::: DATA :::
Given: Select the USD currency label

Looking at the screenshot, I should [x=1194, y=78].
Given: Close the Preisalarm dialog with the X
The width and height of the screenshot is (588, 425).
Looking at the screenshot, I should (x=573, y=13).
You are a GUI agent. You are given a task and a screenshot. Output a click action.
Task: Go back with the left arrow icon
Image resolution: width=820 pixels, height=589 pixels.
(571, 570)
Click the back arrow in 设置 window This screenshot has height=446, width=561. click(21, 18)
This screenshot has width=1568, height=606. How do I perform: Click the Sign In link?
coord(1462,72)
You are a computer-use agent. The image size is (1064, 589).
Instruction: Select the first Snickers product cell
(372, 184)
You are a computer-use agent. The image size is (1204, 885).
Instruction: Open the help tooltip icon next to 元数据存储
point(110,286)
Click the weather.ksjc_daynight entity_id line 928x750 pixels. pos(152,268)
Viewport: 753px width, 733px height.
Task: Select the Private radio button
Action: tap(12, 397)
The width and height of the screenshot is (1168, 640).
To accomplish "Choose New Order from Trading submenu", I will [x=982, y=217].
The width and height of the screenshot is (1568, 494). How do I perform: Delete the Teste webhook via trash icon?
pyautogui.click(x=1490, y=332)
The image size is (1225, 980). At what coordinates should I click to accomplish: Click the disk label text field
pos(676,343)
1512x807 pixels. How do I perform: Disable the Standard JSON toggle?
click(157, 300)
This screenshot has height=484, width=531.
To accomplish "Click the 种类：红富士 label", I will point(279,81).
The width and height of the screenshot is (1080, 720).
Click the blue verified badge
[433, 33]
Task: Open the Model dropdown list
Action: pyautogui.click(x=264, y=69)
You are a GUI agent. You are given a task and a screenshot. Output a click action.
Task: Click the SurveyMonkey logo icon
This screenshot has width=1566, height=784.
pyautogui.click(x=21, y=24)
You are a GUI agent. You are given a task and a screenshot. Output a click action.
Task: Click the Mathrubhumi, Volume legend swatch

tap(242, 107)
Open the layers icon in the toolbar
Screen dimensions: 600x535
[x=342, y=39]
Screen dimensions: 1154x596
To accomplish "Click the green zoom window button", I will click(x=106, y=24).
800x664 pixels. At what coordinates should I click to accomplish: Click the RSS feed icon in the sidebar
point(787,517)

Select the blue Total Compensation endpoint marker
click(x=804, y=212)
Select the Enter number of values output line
:::
=== YOUR TASK ===
Copy the lines from the start of the data verbatim, stopping after the line containing "Click the back".

=== OUTPUT OF THE EXERCISE ===
Given: Select the USD currency label

Looking at the screenshot, I should [x=1194, y=78].
Given: Close the Preisalarm dialog with the X
The width and height of the screenshot is (588, 425).
Looking at the screenshot, I should (x=573, y=13).
You are a GUI agent. You are given a task and a screenshot. Output a click action.
Task: Go back with the left arrow icon
Image resolution: width=820 pixels, height=589 pixels.
(571, 570)
Click the back arrow in 设置 window This screenshot has height=446, width=561. click(21, 18)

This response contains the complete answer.